FT on UK unemployment:
Official figures showing that 950,000 people have applied for the government’s universal credit benefit since the UK’s lockdown began on March 16 confirm the extent of financial hardship people are feeling as a result of the measures taken to combat the virus.
The surge in claims suggests that despite the support promised by government for workers furloughed by their employers and for the self-employed, the UK is suffering job losses on a scale and speed unprecedented even in the aftermath of the global financial crisis.
“I suspect more is to come,” said Paul Dales, at the consultancy Capital Economics. He argued that many businesses would try to hold on to staff but find themselves unable to balance the books, or potentially ineligible for the government’s job retention scheme.
Not all of those applying for UC will have lost their jobs: many may be still working, but on lower pay, or applying for other welfare measures such as child tax credit or housing benefit.
But Mr Dales said that if the current rate of new claims continued for a further two weeks, based on past patterns it could translate into a rise of around 450,000 people drawing unemployment benefits by mid-April.
This would take Britain’s unemployment rate from 3.9 per cent before the Covid-19 outbreak to 5.2 per cent in April — reversing all the improvement seen over the past three years within just two months.
The Department for Work and Pensions has moved more than 10,000 staff to help process claims and call back those unable to get through the long queues on the UC helpline; it says staff are working flat out and that the system is “standing up well” given the pressures.
However, it was unable to say how many of the 950,000 registered claims had been processed or had even passed identity verification checks.
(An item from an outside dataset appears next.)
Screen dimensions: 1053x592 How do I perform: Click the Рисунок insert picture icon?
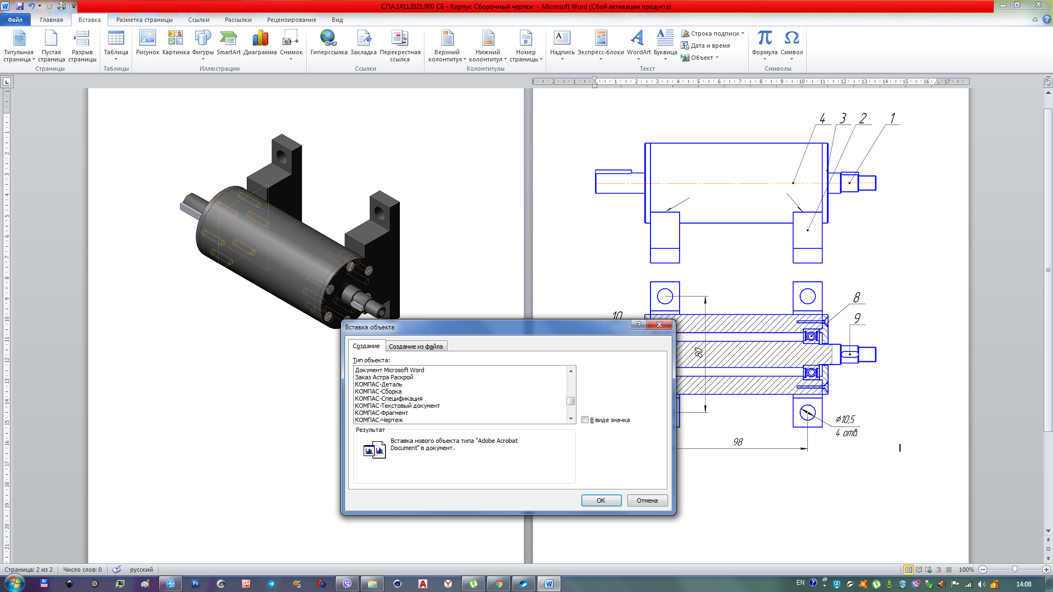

Weekly data published by the Cabinet Office suggests that only a small proportion have succeeded in verifying their identity through the online process.
Charities that help claimants navigate the system say two issues — problems with the system for online identity checks and the need to arrange an appointment by phone after registering a claim — lie behind the very long waits to reach the UC helpline.
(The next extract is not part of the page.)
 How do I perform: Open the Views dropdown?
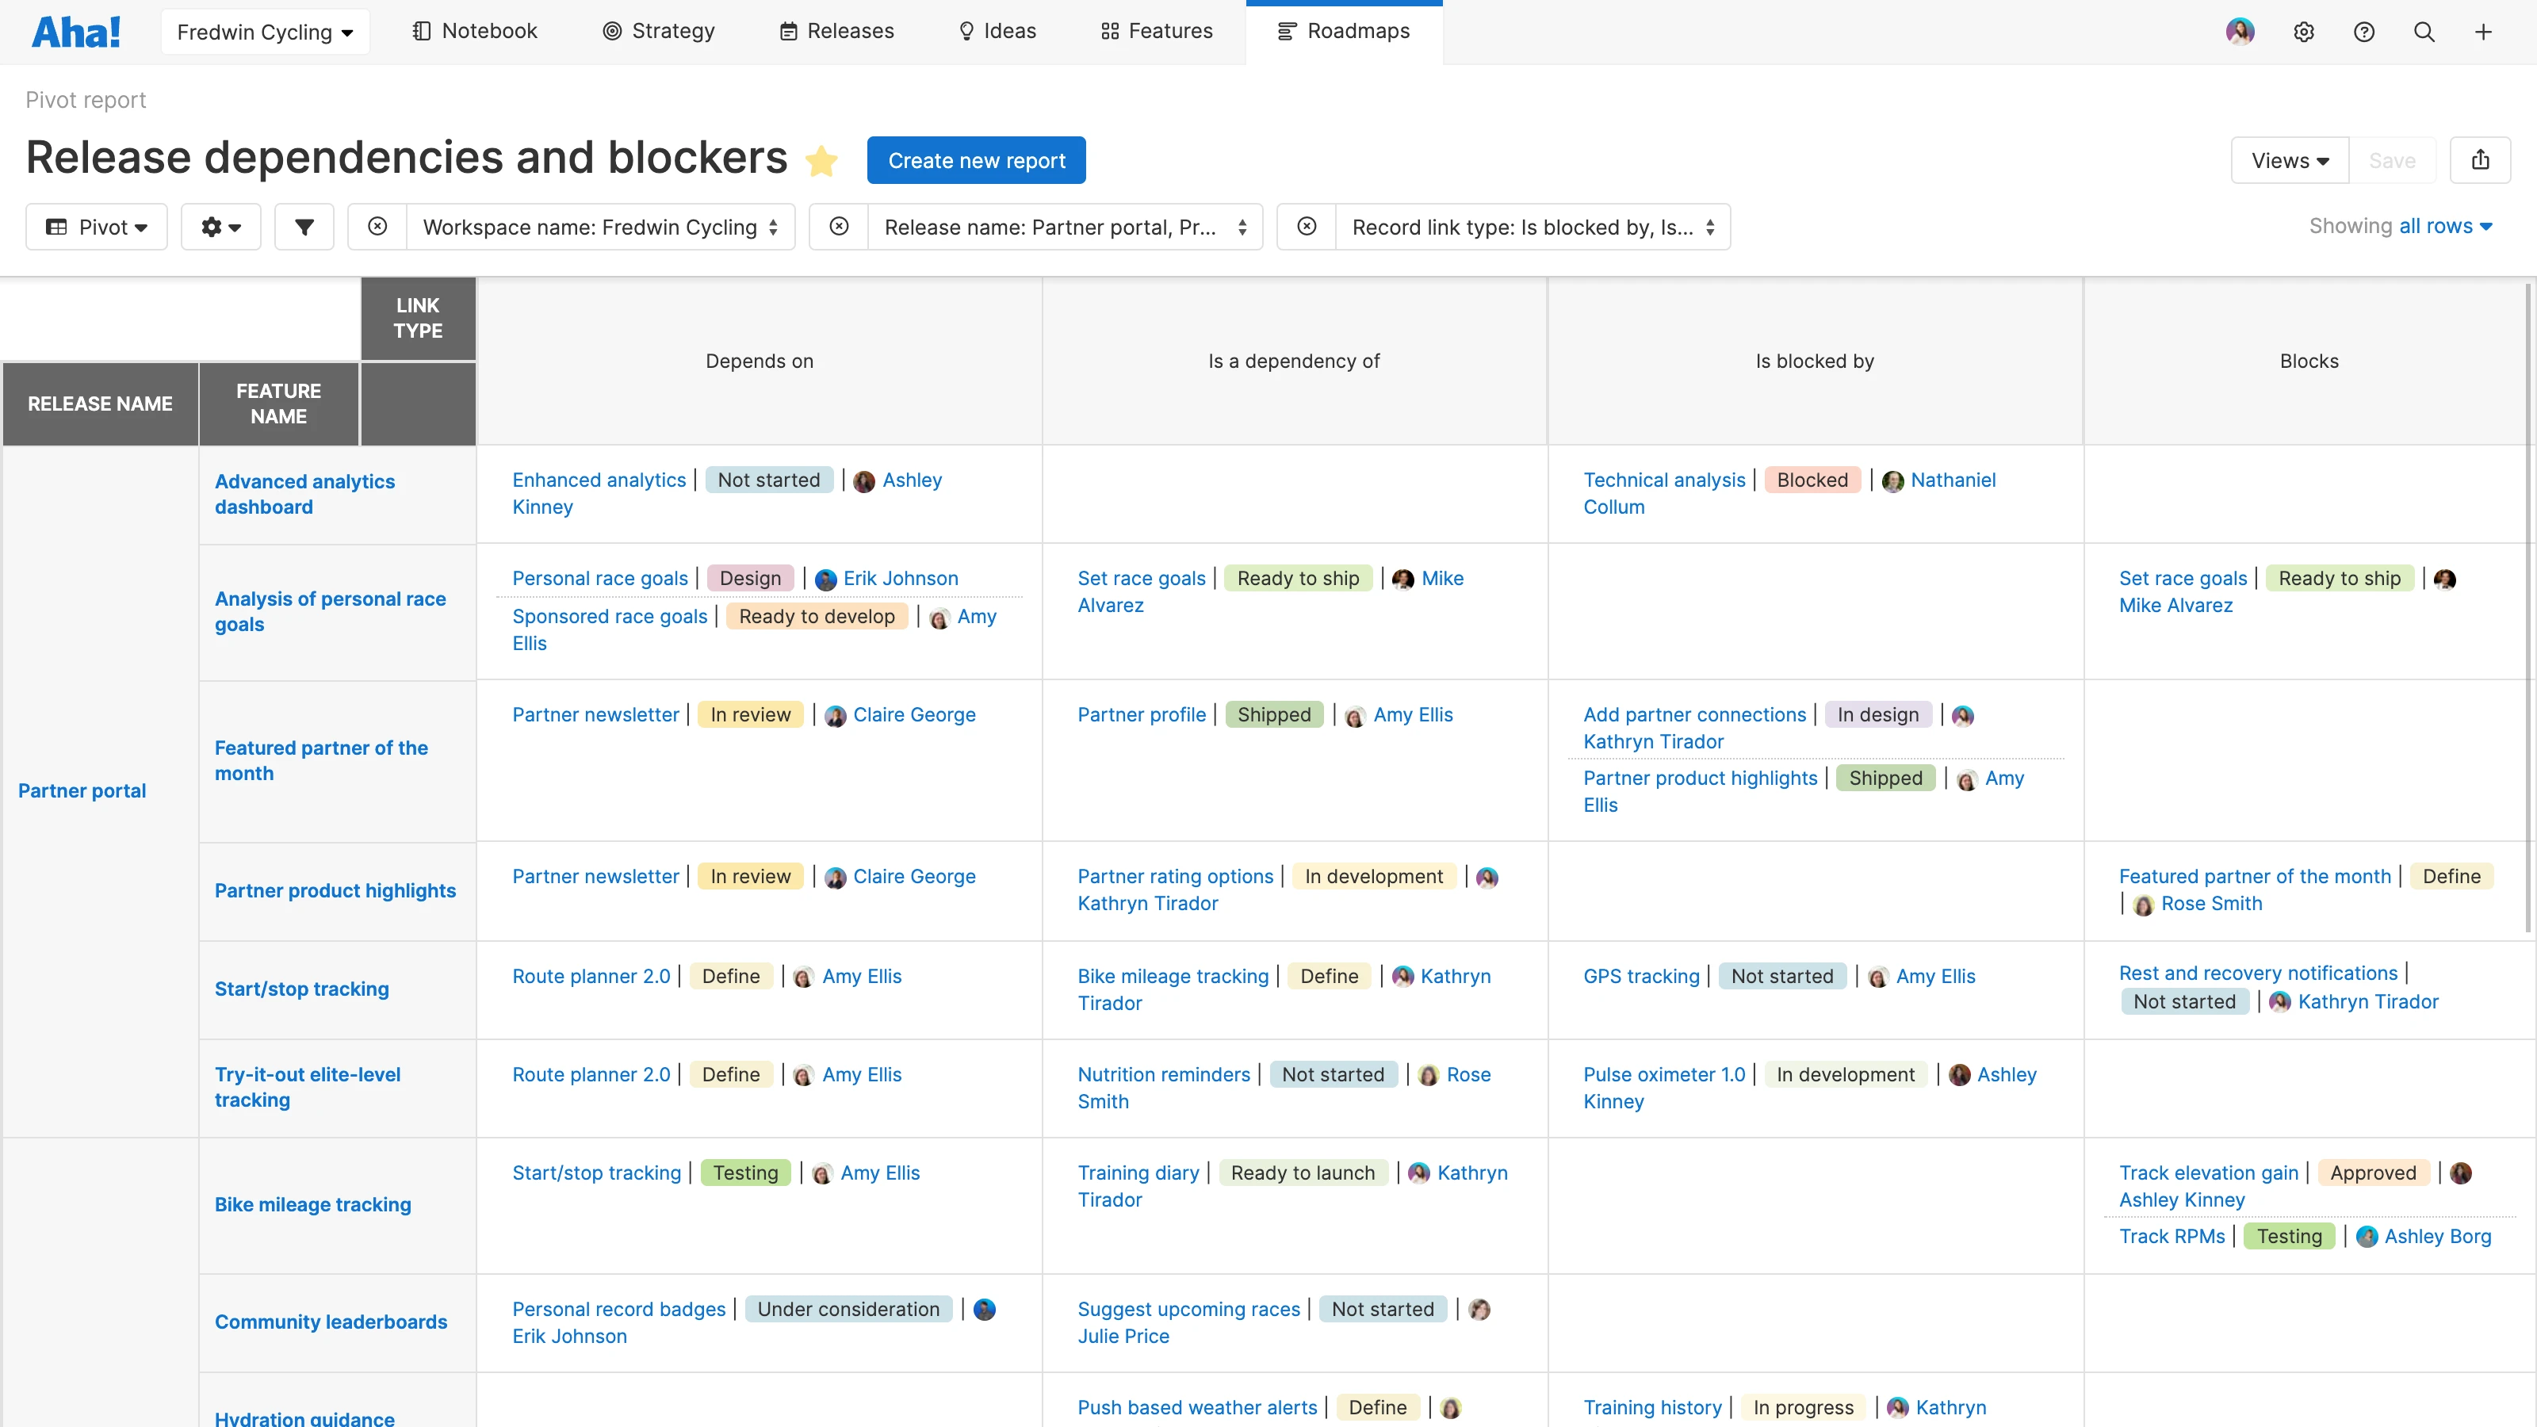pos(2289,160)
Although surveys suggest that around half of companies are planning to use the government’s new job retention scheme — paying 80 per cent of wages for furloughed workers — there also appear to be many that are unwilling or unable to wait for the money to come on tap, which the government has said will be late April at the earliest.
“Some companies are either tight already and that wait is too long for them, or they are not 100 per cent sure they will get the money,” said Yael Selfin, economist at KPMG, adding that many businesses were desperate for information on how the scheme would work and found it unhelpful that it could not be used when putting workers on reduced hours.
The Office for National Statistics said on Thursday that more than a quarter of businesses surveyed were cutting staff levels in the short term and a separate survey published this week by the CIPD organisation for HR professionals showed that a similar proportion expected to make permanent redundancies.
If the government fails to convince employers to use the new scheme, unemployment could rapidly reach levels seen after the 2008 crisis, when the jobless rate peaked at 8.4 per cent.
This will mean acute hardship for workers forced to fall back on UC, rather than receiving the much more generous wage subsidy. It could also mean that companies are unable to pick up production as quickly as they otherwise would once the lockdown eases.
However, some economists argue that the UK labour market could recover from this shock more quickly than in previous recessions owing to its strong starting point and because many businesses would want to hire instantly once they were allowed to operate.